RECORDS TO PROCESS:
-- -- --

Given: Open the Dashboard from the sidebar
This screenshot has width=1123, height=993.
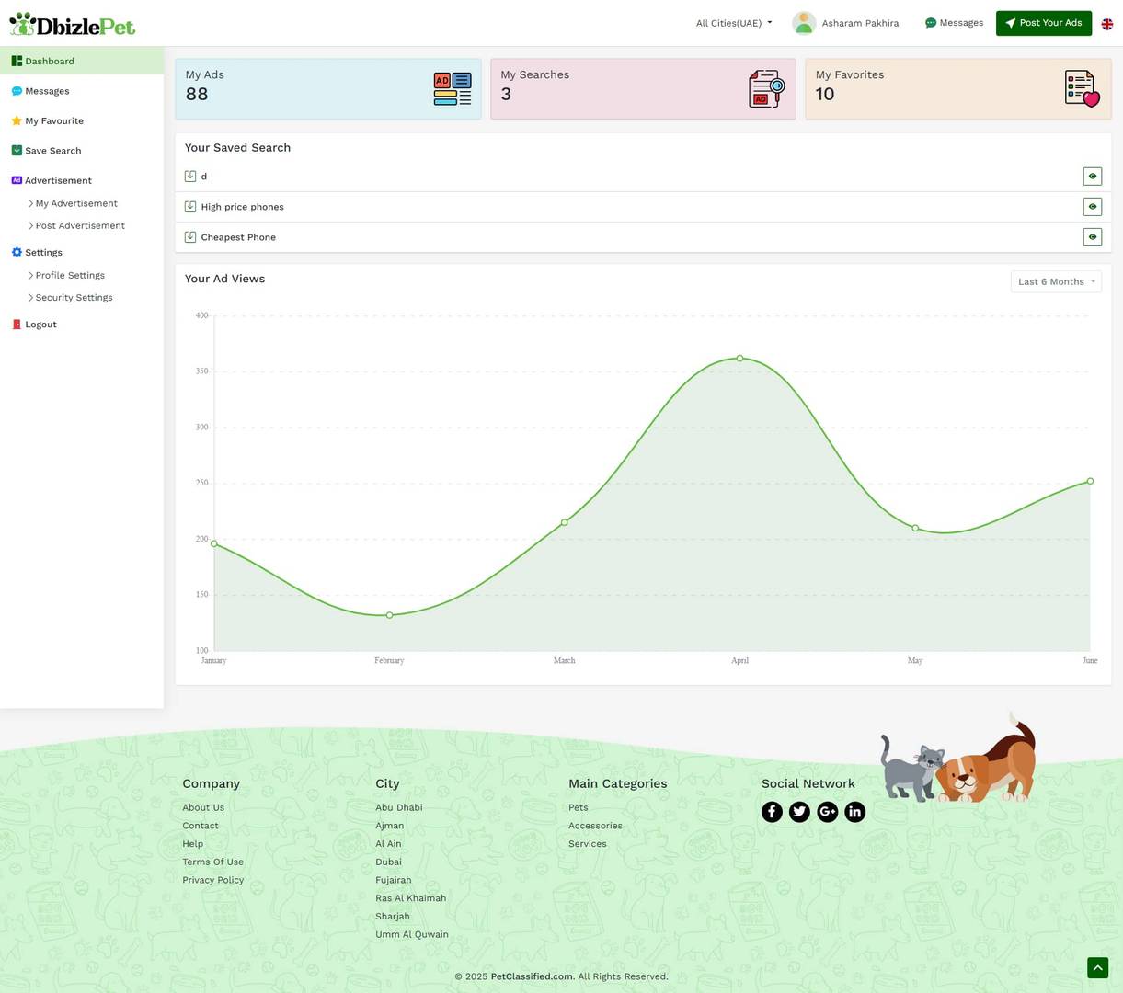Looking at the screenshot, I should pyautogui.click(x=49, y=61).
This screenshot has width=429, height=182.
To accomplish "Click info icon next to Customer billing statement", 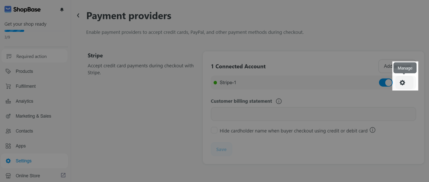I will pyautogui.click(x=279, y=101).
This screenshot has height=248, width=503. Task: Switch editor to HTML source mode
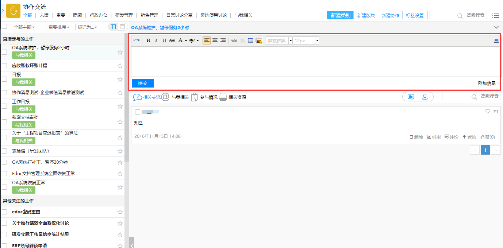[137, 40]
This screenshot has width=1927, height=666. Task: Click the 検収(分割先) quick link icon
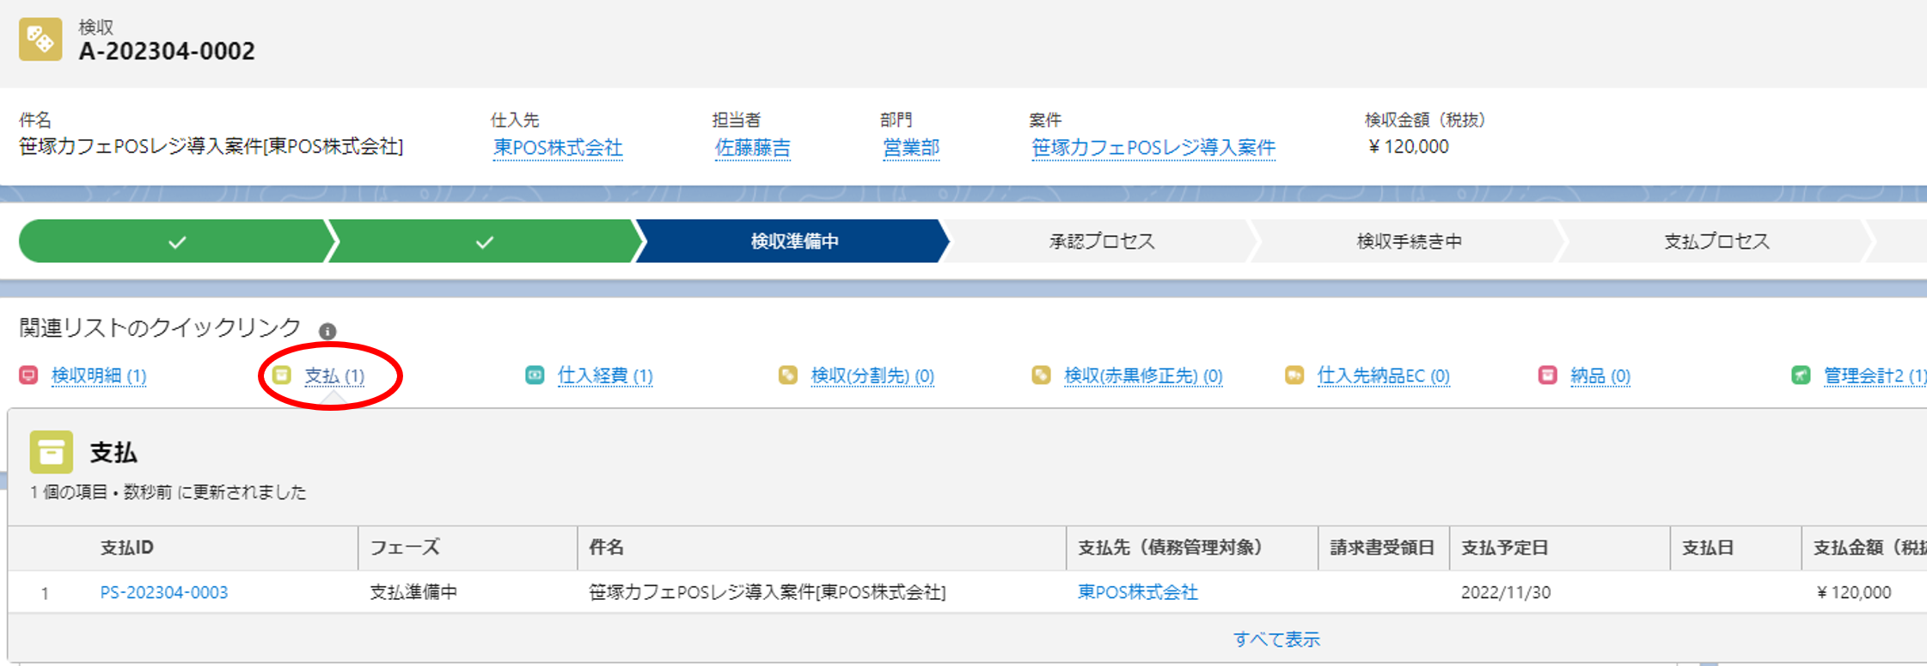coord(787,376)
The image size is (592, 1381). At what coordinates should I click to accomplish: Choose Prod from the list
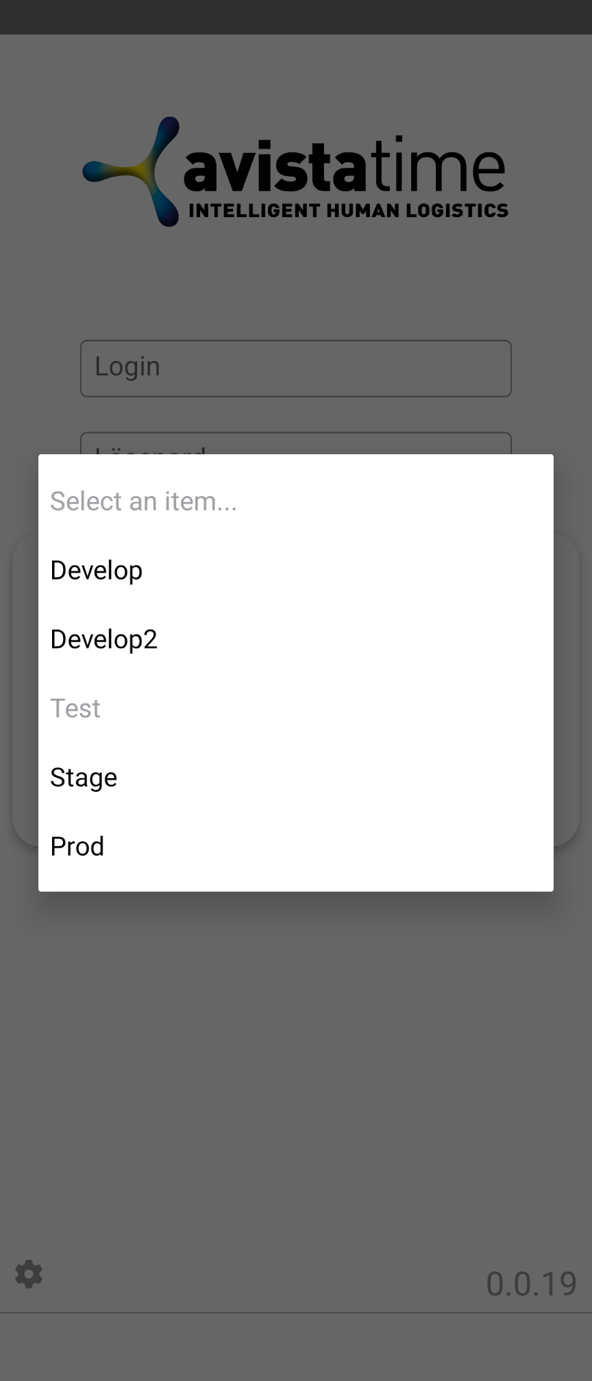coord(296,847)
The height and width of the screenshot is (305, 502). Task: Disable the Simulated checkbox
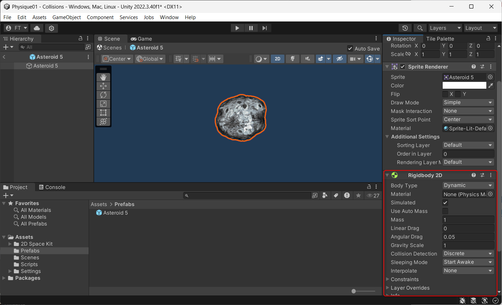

-- -- --

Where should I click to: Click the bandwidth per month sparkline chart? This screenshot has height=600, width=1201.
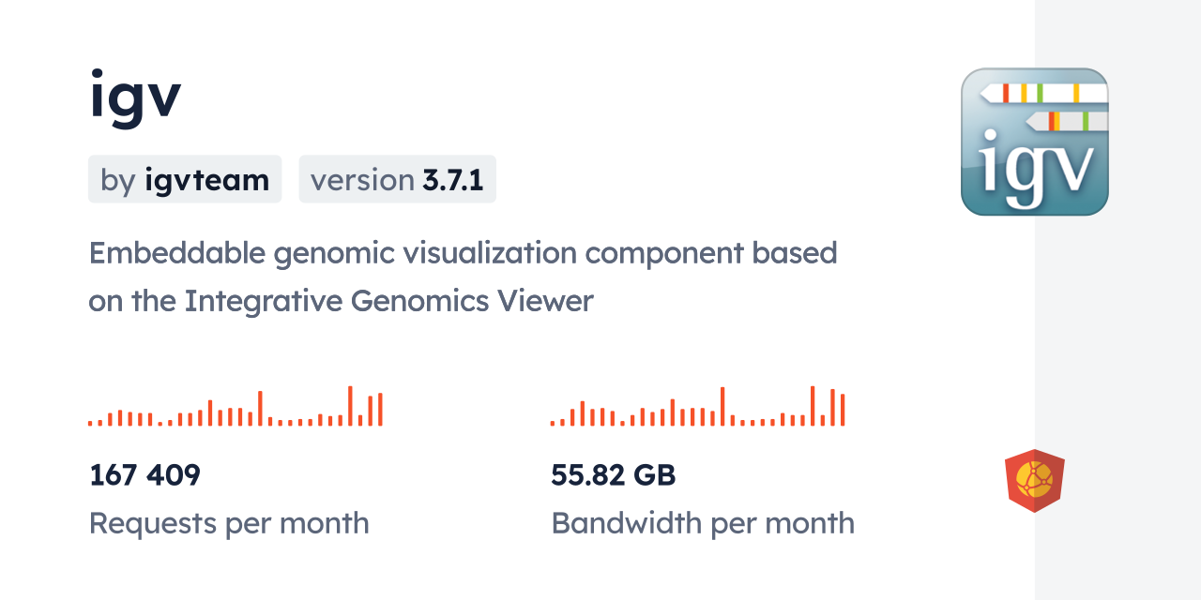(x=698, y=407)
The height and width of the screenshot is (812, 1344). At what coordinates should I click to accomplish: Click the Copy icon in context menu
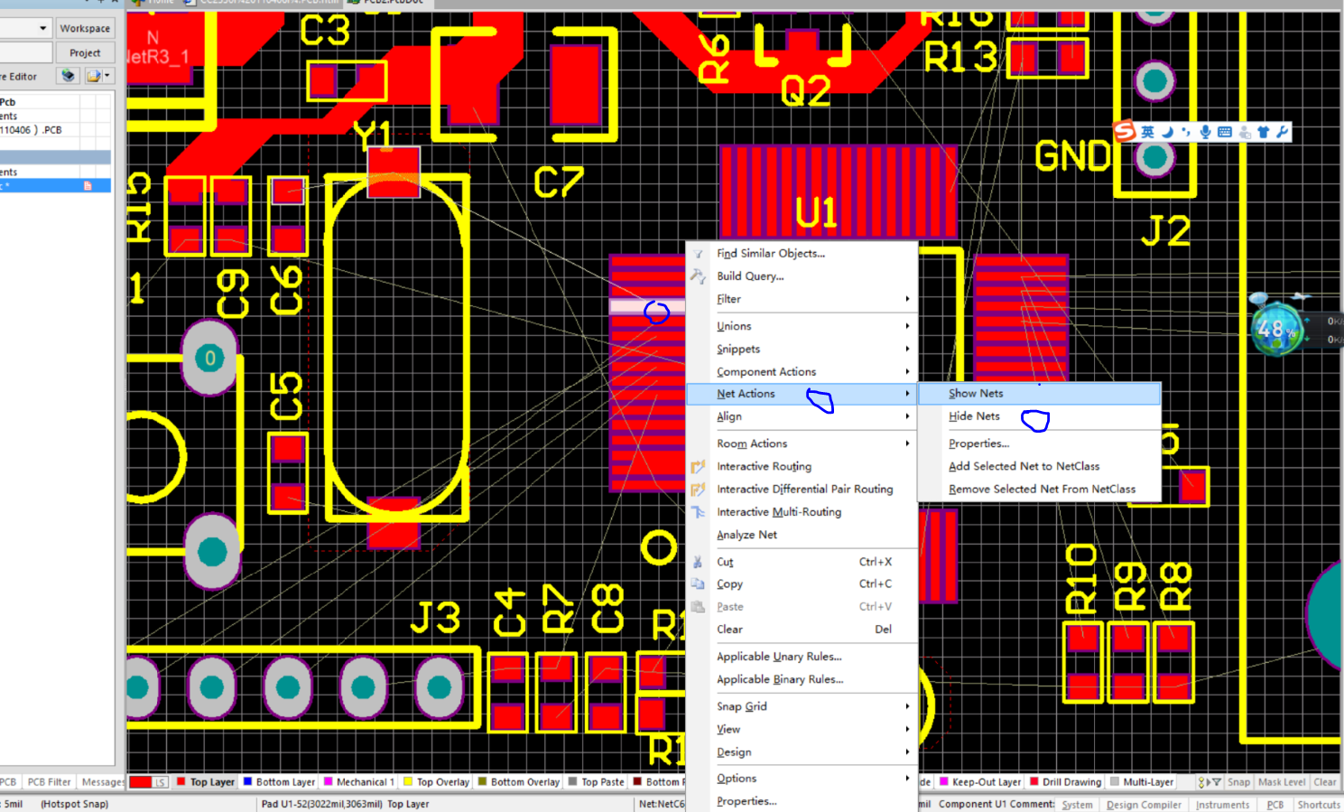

-- -- --

WHAT YOU HAVE TO DO:
Copy the rows from the line containing "This screenshot has width=1927, height=666." through the line containing "The height and width of the screenshot is (305, 502).", reproducing each line exactly and omitting the pictures.

REPLY TO THE TASK:
This screenshot has width=1927, height=666. Task: Click the 検収(分割先) quick link icon
coord(787,376)
The image size is (592, 1381). At what coordinates should I click to accomplish: Choose Prod from the list
coord(296,847)
The height and width of the screenshot is (305, 502). Task: Disable the Simulated checkbox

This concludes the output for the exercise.